Al observar las tendencias de compra en los supermercados chinos, notan algunos consumos llamativos. “Lo que más crece son las ventas de polenta, fideos y harina. También ha aumentado la venta de jamón cocido o crudo de marca y cápsulas de café. Lo que ha desaparecido casi por completo es el vino en tetra pak. Aunque los vinos aumentaron un 15%, seguimos ofreciendo precios competitivos”, indicaron.
¿Cuál es la estrategia para competir con los gigantes? “Colaboramos con distribuidores mayoristas chinos en ciertas categorías, como gaseosas, galletitas y bebidas alcohólicas. Planeamos abrir nuestro primer centro mayorista chino, donde solo podrán comprar los dueños de supermercados chinos. Estamos en conversaciones para instalarlo en un predio de 10.000 metros cuadrados, lo replicaremos provincia por provincia. Solo cubriríamos los gastos de administración, logística, sueldos, impuestos y mantenimiento; no buscamos rentabilidad. Queremos que sea de los chinos y para los chinos”, destacó Yolanda Durán.

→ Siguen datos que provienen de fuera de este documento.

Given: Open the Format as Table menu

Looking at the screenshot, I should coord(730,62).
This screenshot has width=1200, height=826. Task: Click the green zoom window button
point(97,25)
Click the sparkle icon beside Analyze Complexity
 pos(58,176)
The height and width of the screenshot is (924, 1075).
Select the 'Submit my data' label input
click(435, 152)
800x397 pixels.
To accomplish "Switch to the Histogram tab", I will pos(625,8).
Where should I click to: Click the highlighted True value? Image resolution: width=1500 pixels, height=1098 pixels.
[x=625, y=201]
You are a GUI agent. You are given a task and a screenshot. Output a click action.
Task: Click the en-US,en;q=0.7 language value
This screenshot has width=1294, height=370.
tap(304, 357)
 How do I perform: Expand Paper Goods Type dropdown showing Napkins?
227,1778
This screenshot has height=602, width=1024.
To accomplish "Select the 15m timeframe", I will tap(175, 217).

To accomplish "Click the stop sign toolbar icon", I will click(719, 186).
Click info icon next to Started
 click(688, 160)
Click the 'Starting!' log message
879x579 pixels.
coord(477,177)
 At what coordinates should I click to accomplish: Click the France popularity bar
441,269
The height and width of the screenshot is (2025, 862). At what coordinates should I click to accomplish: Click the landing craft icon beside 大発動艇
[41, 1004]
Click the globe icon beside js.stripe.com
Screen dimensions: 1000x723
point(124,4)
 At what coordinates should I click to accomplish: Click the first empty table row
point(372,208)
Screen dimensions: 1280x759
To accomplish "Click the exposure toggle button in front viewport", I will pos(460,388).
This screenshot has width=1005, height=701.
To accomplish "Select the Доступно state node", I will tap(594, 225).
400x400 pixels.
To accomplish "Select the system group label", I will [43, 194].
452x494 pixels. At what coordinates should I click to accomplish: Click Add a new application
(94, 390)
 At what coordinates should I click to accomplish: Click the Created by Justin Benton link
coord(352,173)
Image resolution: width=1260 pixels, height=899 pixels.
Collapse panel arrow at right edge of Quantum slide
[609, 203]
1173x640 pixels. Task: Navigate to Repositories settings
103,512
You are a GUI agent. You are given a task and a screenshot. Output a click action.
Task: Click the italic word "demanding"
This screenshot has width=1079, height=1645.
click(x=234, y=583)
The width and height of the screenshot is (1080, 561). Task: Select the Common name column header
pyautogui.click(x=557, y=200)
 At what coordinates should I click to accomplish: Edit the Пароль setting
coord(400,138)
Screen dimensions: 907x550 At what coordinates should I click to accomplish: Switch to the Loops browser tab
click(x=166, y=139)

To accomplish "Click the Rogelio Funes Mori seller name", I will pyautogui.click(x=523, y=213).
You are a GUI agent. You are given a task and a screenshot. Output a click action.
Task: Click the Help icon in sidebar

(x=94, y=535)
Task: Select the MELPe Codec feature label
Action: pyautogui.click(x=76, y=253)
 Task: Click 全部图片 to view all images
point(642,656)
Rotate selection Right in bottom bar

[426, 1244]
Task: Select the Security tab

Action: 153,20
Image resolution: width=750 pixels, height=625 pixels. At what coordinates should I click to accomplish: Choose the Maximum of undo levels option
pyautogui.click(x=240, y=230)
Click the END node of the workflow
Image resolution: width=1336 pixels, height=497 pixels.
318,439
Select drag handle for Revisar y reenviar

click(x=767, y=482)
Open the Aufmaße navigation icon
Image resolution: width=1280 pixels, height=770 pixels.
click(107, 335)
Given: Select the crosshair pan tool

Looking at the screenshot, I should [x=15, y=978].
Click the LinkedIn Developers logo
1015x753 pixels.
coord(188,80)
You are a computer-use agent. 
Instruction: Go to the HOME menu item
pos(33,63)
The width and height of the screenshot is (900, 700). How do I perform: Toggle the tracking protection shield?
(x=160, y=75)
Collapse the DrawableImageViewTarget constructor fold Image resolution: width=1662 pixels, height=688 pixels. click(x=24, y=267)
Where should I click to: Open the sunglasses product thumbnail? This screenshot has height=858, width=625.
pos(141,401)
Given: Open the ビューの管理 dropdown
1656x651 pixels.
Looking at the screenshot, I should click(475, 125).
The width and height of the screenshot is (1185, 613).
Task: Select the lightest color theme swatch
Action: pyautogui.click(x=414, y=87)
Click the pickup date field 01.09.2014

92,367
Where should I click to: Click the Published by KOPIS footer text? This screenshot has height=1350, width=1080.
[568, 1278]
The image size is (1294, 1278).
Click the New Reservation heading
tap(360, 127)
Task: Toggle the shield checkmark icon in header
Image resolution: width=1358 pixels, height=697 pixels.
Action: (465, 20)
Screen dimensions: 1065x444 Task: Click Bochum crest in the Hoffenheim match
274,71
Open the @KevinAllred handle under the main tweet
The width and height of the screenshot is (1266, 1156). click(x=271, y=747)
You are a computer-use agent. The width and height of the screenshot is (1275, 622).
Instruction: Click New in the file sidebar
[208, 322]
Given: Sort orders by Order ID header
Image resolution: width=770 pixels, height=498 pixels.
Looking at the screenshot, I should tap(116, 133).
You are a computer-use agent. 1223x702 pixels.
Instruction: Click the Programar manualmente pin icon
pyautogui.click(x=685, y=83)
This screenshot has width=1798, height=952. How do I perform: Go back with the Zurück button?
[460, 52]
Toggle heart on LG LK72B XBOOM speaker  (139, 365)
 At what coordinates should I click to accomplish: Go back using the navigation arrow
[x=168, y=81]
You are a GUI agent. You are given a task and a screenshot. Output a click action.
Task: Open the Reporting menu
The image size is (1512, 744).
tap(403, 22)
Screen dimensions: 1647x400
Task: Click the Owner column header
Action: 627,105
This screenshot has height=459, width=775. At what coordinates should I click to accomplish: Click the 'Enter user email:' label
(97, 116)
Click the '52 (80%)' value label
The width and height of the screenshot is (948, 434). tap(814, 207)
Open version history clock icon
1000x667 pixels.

Se quejan de ciertas actitudes de mayoristas que abren locales en diversos barrios y compiten con precios de mayorista. “Los grandes formadores de precios son los mayoristas, por eso queremos vender directamente a los supermercados desde la fábrica. Estamos convencidos de que sin intermediarios podemos bajar los precios hasta un 30%”, afirmó sin vacilar. La comunidad china no se detiene en el sector supermercadista, sino que aspira a diversificarse y expandirse a otros rubros.